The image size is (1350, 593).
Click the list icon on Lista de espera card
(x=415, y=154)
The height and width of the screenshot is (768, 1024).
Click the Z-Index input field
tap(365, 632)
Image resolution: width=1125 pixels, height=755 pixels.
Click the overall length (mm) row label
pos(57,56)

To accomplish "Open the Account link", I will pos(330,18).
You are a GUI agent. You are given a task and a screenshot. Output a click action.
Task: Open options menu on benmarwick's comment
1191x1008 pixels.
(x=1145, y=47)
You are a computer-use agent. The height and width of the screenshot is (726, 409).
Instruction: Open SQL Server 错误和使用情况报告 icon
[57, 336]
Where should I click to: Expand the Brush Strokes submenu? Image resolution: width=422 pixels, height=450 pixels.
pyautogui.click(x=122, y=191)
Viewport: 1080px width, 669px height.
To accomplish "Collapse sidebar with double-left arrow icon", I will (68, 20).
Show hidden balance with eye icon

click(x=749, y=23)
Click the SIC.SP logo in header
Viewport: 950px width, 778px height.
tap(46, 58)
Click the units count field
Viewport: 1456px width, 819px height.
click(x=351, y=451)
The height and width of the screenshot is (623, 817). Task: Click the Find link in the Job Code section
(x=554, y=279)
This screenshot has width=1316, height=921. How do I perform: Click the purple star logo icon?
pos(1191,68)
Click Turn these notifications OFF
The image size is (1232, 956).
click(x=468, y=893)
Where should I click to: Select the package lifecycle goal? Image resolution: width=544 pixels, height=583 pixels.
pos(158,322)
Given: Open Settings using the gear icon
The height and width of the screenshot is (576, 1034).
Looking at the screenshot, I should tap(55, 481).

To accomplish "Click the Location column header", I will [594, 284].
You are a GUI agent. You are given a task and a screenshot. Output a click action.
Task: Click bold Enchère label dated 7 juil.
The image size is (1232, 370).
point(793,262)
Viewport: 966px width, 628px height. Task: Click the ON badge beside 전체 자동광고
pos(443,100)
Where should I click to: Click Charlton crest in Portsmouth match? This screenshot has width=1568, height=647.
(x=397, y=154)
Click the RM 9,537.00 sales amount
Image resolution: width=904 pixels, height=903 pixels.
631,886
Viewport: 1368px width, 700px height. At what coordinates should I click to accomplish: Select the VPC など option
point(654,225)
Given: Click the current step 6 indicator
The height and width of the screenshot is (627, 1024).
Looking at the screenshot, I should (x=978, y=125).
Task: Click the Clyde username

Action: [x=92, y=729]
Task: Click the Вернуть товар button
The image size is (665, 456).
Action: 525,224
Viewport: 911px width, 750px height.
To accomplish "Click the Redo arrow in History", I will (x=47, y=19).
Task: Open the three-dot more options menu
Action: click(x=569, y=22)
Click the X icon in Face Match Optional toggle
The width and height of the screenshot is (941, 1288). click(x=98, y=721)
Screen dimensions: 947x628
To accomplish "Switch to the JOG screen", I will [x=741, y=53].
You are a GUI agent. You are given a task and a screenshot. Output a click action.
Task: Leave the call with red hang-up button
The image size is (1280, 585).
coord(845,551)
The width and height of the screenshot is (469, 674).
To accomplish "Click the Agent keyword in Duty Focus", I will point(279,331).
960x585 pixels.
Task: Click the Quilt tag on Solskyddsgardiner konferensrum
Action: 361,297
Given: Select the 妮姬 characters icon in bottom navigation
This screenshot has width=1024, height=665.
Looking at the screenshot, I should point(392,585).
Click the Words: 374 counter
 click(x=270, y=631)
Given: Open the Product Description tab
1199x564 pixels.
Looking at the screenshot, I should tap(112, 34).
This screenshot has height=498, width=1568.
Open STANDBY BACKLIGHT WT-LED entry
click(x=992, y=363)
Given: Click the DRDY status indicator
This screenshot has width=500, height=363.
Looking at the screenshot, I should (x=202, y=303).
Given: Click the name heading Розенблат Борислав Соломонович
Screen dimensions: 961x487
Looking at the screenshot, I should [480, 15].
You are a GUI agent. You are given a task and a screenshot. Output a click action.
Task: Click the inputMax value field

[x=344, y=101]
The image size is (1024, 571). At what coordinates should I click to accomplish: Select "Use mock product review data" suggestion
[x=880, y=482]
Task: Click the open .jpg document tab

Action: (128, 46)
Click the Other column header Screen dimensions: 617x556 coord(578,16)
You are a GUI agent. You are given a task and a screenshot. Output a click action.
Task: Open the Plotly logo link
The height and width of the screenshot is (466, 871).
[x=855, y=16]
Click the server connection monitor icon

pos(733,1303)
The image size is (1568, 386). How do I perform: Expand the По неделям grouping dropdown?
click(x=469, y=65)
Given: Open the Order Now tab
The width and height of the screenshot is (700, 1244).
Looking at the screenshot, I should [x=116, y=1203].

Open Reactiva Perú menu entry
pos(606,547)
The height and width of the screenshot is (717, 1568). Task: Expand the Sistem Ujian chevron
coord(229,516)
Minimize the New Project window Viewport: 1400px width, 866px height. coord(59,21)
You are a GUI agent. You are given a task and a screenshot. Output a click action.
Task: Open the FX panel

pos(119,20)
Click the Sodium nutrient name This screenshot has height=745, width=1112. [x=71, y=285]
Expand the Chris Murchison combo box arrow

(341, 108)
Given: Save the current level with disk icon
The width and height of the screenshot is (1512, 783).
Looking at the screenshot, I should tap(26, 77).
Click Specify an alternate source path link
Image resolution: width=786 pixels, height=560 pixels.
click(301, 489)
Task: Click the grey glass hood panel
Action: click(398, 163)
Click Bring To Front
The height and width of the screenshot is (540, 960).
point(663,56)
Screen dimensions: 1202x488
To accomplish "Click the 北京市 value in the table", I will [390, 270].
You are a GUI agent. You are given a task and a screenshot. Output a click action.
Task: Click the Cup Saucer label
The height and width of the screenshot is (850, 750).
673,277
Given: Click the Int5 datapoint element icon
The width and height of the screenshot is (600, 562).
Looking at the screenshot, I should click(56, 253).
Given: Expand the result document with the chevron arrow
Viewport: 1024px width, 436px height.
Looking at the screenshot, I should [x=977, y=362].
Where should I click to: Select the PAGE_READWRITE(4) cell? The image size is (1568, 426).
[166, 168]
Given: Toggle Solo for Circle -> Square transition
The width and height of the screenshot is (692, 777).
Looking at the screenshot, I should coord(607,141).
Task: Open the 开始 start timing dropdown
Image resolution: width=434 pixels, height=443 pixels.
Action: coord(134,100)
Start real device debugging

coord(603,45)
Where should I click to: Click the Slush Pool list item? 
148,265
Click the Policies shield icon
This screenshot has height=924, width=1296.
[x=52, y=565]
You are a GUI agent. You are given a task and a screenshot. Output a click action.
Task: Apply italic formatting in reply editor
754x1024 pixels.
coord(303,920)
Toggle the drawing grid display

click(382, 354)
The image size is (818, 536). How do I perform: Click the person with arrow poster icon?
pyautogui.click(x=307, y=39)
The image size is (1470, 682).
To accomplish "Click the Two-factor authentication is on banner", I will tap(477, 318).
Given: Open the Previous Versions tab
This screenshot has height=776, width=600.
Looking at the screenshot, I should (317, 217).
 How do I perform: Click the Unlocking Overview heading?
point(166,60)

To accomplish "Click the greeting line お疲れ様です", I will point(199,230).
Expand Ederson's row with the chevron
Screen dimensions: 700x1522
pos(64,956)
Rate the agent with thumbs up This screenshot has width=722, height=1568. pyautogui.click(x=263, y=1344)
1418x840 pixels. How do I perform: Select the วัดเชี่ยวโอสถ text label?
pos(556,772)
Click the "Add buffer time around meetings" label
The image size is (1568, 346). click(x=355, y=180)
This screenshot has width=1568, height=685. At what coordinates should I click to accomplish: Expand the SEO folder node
****************************************
— EXERCISE —
What is asked for is an exact copy of the lines above from the one containing "The height and width of the screenshot is (623, 817)." through the one containing "Given: Open Settings using the gear icon", and only those.

— EXPECTED ANSWER —
The height and width of the screenshot is (623, 817). Task: Click the Find link in the Job Code section
(x=554, y=279)
This screenshot has width=1316, height=921. How do I perform: Click the purple star logo icon?
pos(1191,68)
Click Turn these notifications OFF
The image size is (1232, 956).
click(x=468, y=893)
Where should I click to: Select the package lifecycle goal? Image resolution: width=544 pixels, height=583 pixels.
pos(158,322)
Given: Open Settings using the gear icon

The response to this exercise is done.